━━ BRANO DA LEGGERE ━━

L’indice va da zero a cento dividendo in quattro classi il rischio usura (alto,
medio alto, medio basso, basso), la “classifica” delle 111 località vede in
testa Parma, con rischio usura 100, seguita da Crotone, Siracusa, Foggia,
Trapani e ancora giù fino ad Alessandria che occupa un poco dignitoso 32° posto
con rischio medio alto pari a 36,22.
Il dato delle
famiglie usurate è inquietante in quanto intrecciato direttamente con la
crescente povertà. Le cause di questo impoverimento sono da ricercarsi, secondo
i ricercatori, nella perdita del lavoro (76,7%), seguita a parimerito da:
separazione o divorzio, perdita di un familiare o malattia, dipendenza dal
gioco d’azzardo.
Ed è proprio sul
gioco d’azzardo che i Comuni possono intervenire in modo radicale per colmare
le colpevoli lacune dei governi centrali in materia, molti hanno già agito
(citiamo Torino, Genova, Anacapri solo come esempi virtuosi), i loro
regolamenti potrebbero banalmente essere copiati. Alessandria ha un tristissimo
primato in Piemonte, leggo su quotidiano
piemontese che ogni cittadino della provincia di Alessandria ha speso
l’anno passato 1509,20 euro nel gioco, contro 1306 di Novara.
I regolamenti
normalmente prevedono: distanza minima di apparecchi di gioco da scuole, centri
sociali, luoghi di culto, sportelli bancomat e via dicendo. Però forse i Comuni
posso intervenire anche bloccando ogni forma di pubblicità del gioco in
qualunque forma, quanto meno per le aziende comunali o partecipate, chiedendo,
come già per i sexy shop, l’obbligo di chiusura delle porte su strada anziché consentire
di tenerle spalancate come qualunque negozio di abbigliamento, distaccando
pattuglie di vigili, magari in borghese, per controlli serrati sull’età dei
giocatori. Il resto, purtroppo, deve farlo il governo centrale con i suoi tempi
biblici e le frizioni di lobbies e collusioni.

━━━
━━ INFORMAZIONI ━━

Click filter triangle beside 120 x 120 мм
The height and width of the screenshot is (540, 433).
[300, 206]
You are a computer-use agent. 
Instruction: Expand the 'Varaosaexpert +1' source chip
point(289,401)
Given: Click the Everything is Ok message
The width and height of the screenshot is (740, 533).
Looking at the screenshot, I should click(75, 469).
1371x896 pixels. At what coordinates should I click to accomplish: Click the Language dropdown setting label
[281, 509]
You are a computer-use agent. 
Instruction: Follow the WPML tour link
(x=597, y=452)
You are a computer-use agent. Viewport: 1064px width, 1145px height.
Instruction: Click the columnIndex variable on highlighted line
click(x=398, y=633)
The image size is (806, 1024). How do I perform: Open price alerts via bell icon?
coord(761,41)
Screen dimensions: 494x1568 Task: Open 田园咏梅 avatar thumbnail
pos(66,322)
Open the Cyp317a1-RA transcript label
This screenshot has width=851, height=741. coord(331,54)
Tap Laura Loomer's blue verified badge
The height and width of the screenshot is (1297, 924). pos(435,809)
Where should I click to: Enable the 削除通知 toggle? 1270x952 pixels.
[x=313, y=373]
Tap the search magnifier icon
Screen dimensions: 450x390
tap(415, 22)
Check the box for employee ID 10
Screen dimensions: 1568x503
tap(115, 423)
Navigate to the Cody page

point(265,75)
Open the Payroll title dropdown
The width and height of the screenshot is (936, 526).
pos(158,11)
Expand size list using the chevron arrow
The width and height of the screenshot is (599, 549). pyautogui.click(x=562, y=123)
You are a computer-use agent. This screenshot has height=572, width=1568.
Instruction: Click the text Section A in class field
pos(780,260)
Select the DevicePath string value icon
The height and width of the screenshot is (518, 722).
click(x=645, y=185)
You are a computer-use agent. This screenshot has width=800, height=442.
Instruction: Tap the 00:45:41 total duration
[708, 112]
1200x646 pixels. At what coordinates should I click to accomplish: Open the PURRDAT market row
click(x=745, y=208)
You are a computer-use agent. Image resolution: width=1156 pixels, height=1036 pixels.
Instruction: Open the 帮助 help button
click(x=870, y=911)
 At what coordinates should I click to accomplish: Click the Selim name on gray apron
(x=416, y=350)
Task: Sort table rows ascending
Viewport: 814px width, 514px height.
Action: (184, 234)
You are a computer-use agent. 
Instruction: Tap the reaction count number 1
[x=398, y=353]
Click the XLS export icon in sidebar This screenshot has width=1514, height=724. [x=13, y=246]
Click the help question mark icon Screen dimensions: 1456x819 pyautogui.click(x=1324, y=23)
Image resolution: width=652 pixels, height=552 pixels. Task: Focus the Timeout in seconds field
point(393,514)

━━━

- CONSEGNA A
Secondo il brano sul rischio usura, quale posizione occupa Alessandria nella classifica delle 111 località?
- CONSEGNA B
Riprendi il brano sul rischio usura dal punto in cui si interrompe e proseguilo.

- RISPOSTA SCRITTA A
Alessandria occupa il 32° posto, con un rischio medio alto pari a 36,22.

- RISPOSTA SCRITTA B
Se è giusto che
per acquistare un pacchetto di sigarette da un distributore automatico occorre
inserire la tessera del codice fiscale, perché lo stesso non si fa con le slot?
E perché non lo si fa anche per accedere alle sale per il gioco d’azzardo? Chi entra dimostri la propria maggiore età
senza lasciarne l’incombenza al tabaccaio, al barista o al gestore delle sale
di gioc d’azzardo.
Purtroppo
legalizzazione e liberalizzazione sono cose molto diverse, la prima consente di
non riempire le galere e di togliere dalle mani della mafie il malaffare, la
seconda prevede invece la libera vendita ovunque e a qualsiasi titolo. Per fare
un esempio, è giusto legalizzare le droghe leggere, se qualità e vendita sono
controllate da appositi organismi, per il gioco d’azzardo si è invece scelta la
strada più facile, si sono usati gli spacciatori dicendo loro “più vendi più
guadagnamo, come lo fai sono affari che
non ci riguardano”.
Sarà molto interessante
ascoltare le proposte im merito dei candidati alle prossime elezioni.
Meglio i voti
delle lobbies delle slot o quelli delle famiglie colpite da GAP? (Gioco
d’azzardo comulsivo impropriamente detto ludopatia). Meglio la tutela del
cittadino o quella delle sale per il gioco d’azzardo?